Experienced researchers working through the EAPD recommend that the optimal age for the clinical examination of MIH is eight years, while second primary molars should be examined at the age of five years (Elfrink et al. 2015). This is probably one reason why recent studies mostly focus on FPMs, incisors and second primary molars. The present cross-sectional study illustrated a more complete picture of MIH in the permanent dentition since assessment of canines was included (Liversidge 2000). In future research, a longitudinal design including examination in the adolescent period is recommended (Jälevik 2010; Lygidakis et al. 2010; Kühnisch et al. 2014).

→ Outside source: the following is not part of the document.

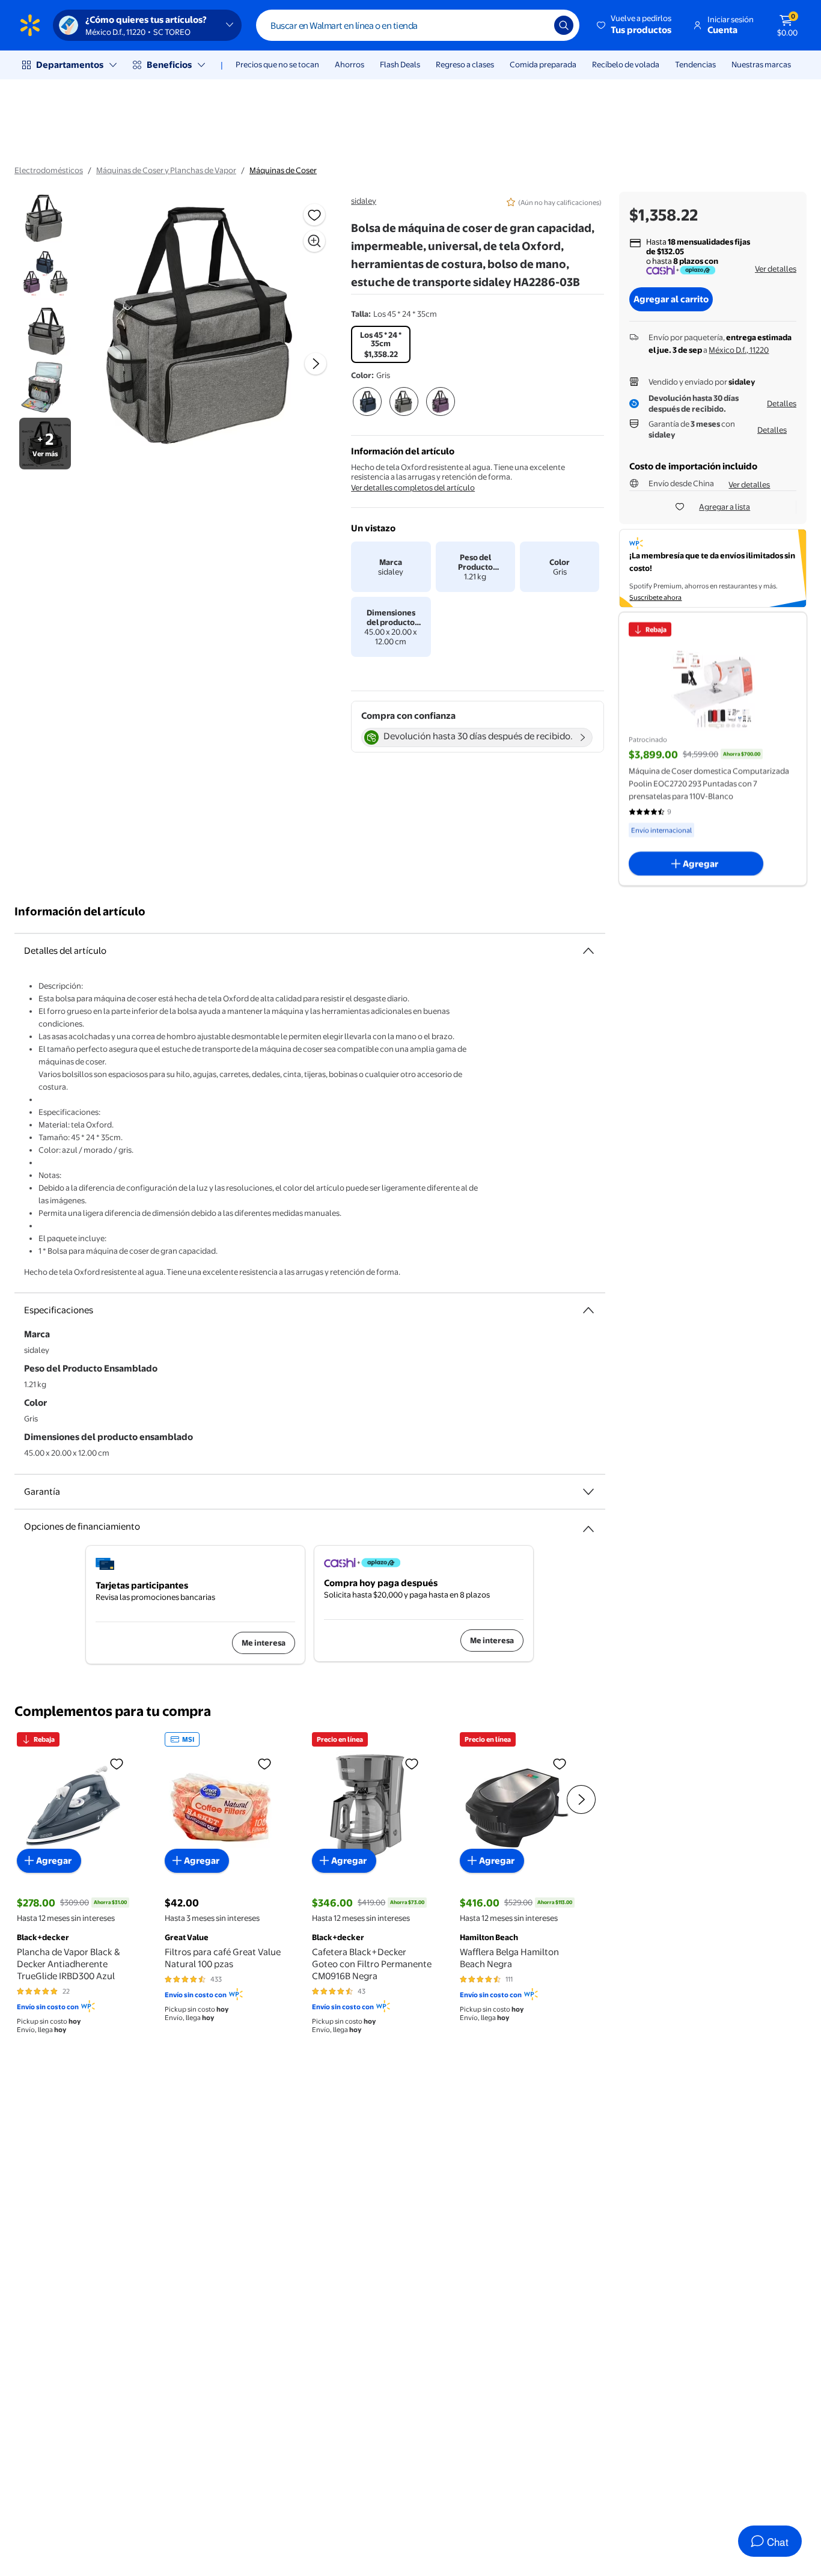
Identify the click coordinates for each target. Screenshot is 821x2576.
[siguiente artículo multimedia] (315, 363)
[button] (635, 25)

Occlusal and buccal surfaces were most commonly affected in FPMs, as well as the labial surface in incisors, also reported by Petrou et al. (2015). These surfaces have thicker enamel than the lingual/palatinal surfaces in FPMs (Lygidakis et al. 2010). The thicker the enamel, the longer the formation period, which increases the possibility of enamel disturbances (Lygidakis et al. 2010). Another interesting phenomenon of MIH is that the cervical third of the tooth usually is not affected (Jälevik and Noren 2000; Preusser et al. 2007), which might be related to the thin enamel in this area.